- **Exercise goal**
According to the forum post below about an Xbox 360 emulator, what processor does the Xbox 360 have?

- **Passage to read**
By using this site, you agree to our Privacy Policy and our Terms of Use. Close

Forums - Microsoft - Microsoft Researching an Xbox 360 Emulator for the Xbox One.

It is somewhat embarassing to see how people are grasping at straws.
"MS looking into making an X360 emulator".
Do you remember the very early leak of a 20-page memorandum about X1 hardware? It had a hardware circuit for X360 backward compatibility. So, yes of course MS was and is looking into backward compatibility. We have the X1 now and it does not contain the circuitry. Can they make it in software?
As a rough estimate, it takes about four times cpu power to emulate another processor. The X360 has a 3GHz triple core power pc processor. So we need very roughly 30GHz of processing power to emulate it. Good luck with six 1.7GHz low power Jaguar cores. Sure we might add gpgpu power to an emulator. Maybe the whole, very complex thing would actually run some software at some 5-20fps. How many man-years of work would have to set aside for such an almost usable emulator? How many people would actually buy such an emulator? These are the problems MS is looking into when the question "How about an X360 emulator?" pops up. What should the guy on stage answer if he wants to avoid the simple, but truthful "Not in a million years" reply?

- **Material provided**
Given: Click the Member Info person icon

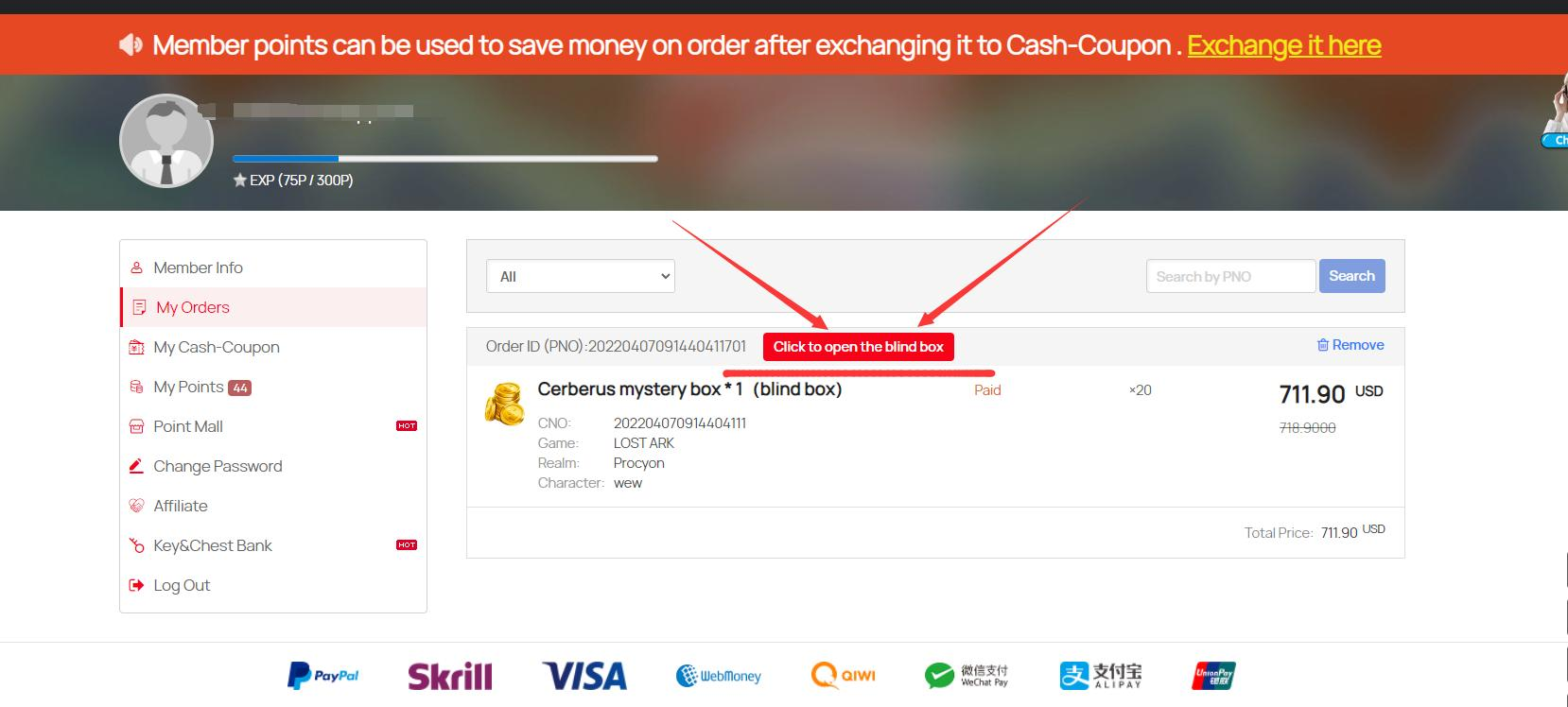Looking at the screenshot, I should pyautogui.click(x=136, y=267).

- **In response**
A 3GHz triple-core PowerPC processor.